Selon le colonel Kadhafi, le peuple tunisien a été «victime des mensonges» diffusés sur internet, citant notamment WikiLeaks et les réseaux sociaux, qui ont joué un grand rôle dans les manifestations ayant conduit la chute de M. Ben Ali malgré le contrôle imposé par les autorités tunisiennes sur internet.

«Vos fils meurent parce qu'un autre président va prendre le pouvoir à la place de Ben Ali? (...) Les morts vont être oubliés même avec un nouveau président», a-t-il déclaré.

Le colonel Kadhafi a estimé que le nombre des victimes dans les contestations qui ont chassé M. Ben Ali au pouvoir serait justifié «si le peuple tunisien défendait une cause juste qui est le pouvoir du peuple», incitant la Tunisie à adopter son modèle de «démocratie directe».
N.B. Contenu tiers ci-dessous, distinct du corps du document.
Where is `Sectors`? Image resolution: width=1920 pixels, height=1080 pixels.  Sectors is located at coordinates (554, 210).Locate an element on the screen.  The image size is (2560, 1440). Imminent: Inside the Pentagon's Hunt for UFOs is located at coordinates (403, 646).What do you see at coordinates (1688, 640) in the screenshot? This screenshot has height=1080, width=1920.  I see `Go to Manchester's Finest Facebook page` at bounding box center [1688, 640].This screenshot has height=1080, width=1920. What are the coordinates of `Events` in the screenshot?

Selon la théorie de Kadhafi, ce modèle permet théoriquement au peuple libyen de gouverner par l'intermédiaire de comités populaires élus par des congrès populaires qui se réunissent annuellement pour prendre les décisions qu'ils font «remonter» au Congrès du peuple (Parlement), la plus haute instance législative du pays.

À l'issue du discours, la télévision d'État libyenne a diffusé des images qui ont fait le tour de monde de manifestants durement réprimés par la police devant le ministère de l'Intérieur à Tunis, ainsi que des scènes de pillages et d'incendie, sur fond de musique triste.

Après un mois de manifestations durement réprimées, M. Ben Ali, qui entretenait des relations privilégiées avec le chef de la révolution libyenne, a quitté la Tunisie vendredi. Le Conseil constitutionnel a déclaré samedi la vacance du pouvoir et nommé le président du Parlement au poste de président par intérim, comme le prévoit la Constitution.

M. Ben Ali, qui s'est réfugié en Arabie saoudite, a appelé samedi matin au téléphone le colonel Kadhafi, selon l'agence de presse officielle libyenne Jana, qui n'a pas donné de détails.